Much has been written about the world’s first democracy, but no book so far has been dedicated solely to the study of enmity in ancient Athens. Enmity and Feuding in Classical Athens is a long-overdue analysis of the competitive power dynamics of Athenian honor and the potential problems these feuds created for democracies.
The citizens of Athens believed that harming one’s enemy was an acceptable practice and even the duty of every honorable citizen. They sought public wins over their rivals, making enmity a critical element in struggles for honor and standing, while simultaneously recognizing the threat that personal enmity posed to the community. Andrew Alwine works to understand how Athenians addressed this threat by looking at the extant work of Attic orators.
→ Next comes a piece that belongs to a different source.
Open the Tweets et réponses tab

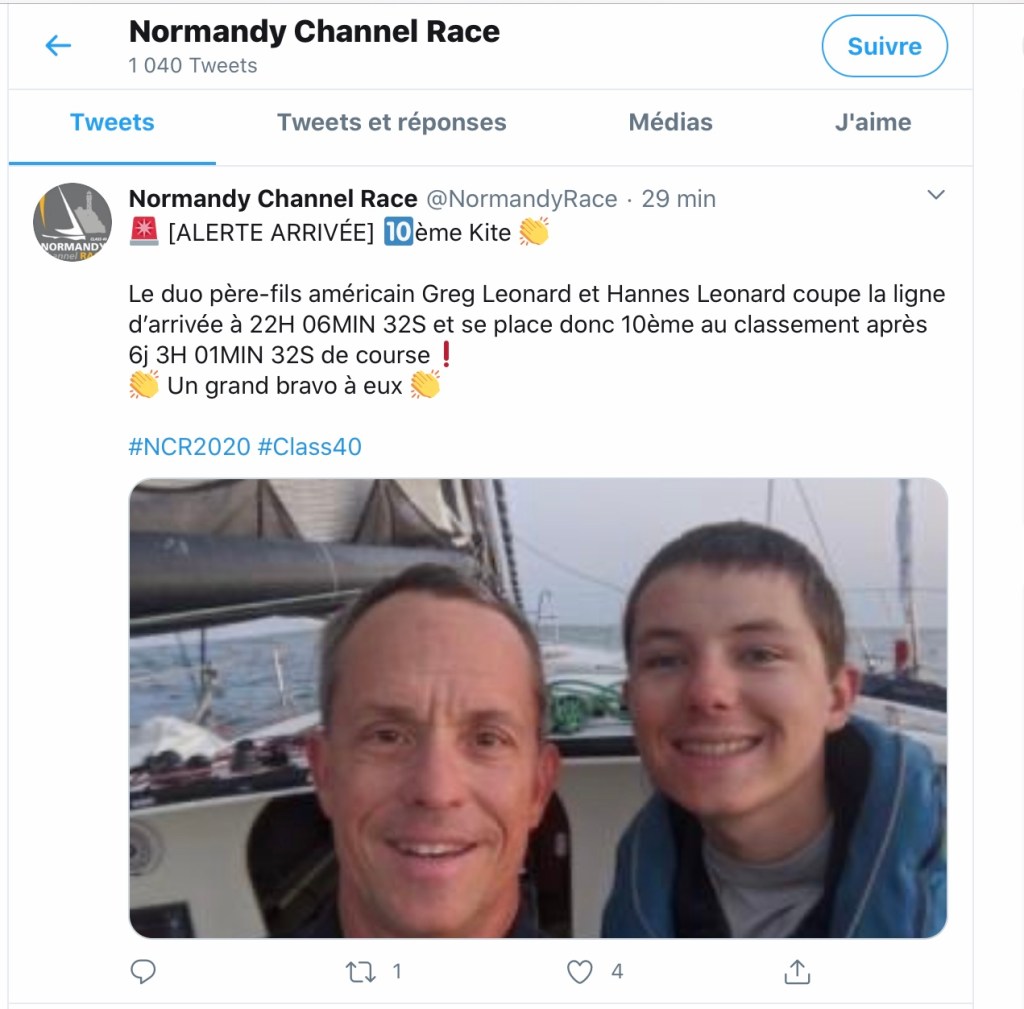[x=391, y=123]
Their speeches served as the intersection between private vengeance and public sanction of illegal behavior, allowing citizens to engage in feuds within established parameters. This mediation helped support Athenian democracy and provided the social underpinning to allow it to function in conjunction with Greek notions of personal honor.
Alwine provides a framework for understanding key issues in the history of democracy, such as the relationship between private and public realms, the development of equality and the rule of law, and the establishment of individual political rights. Serving also as a nuanced introduction to the works of the Attic orators, Enmity and Feuding in Classical Athens is an indispensable addition to scholarship on Athens.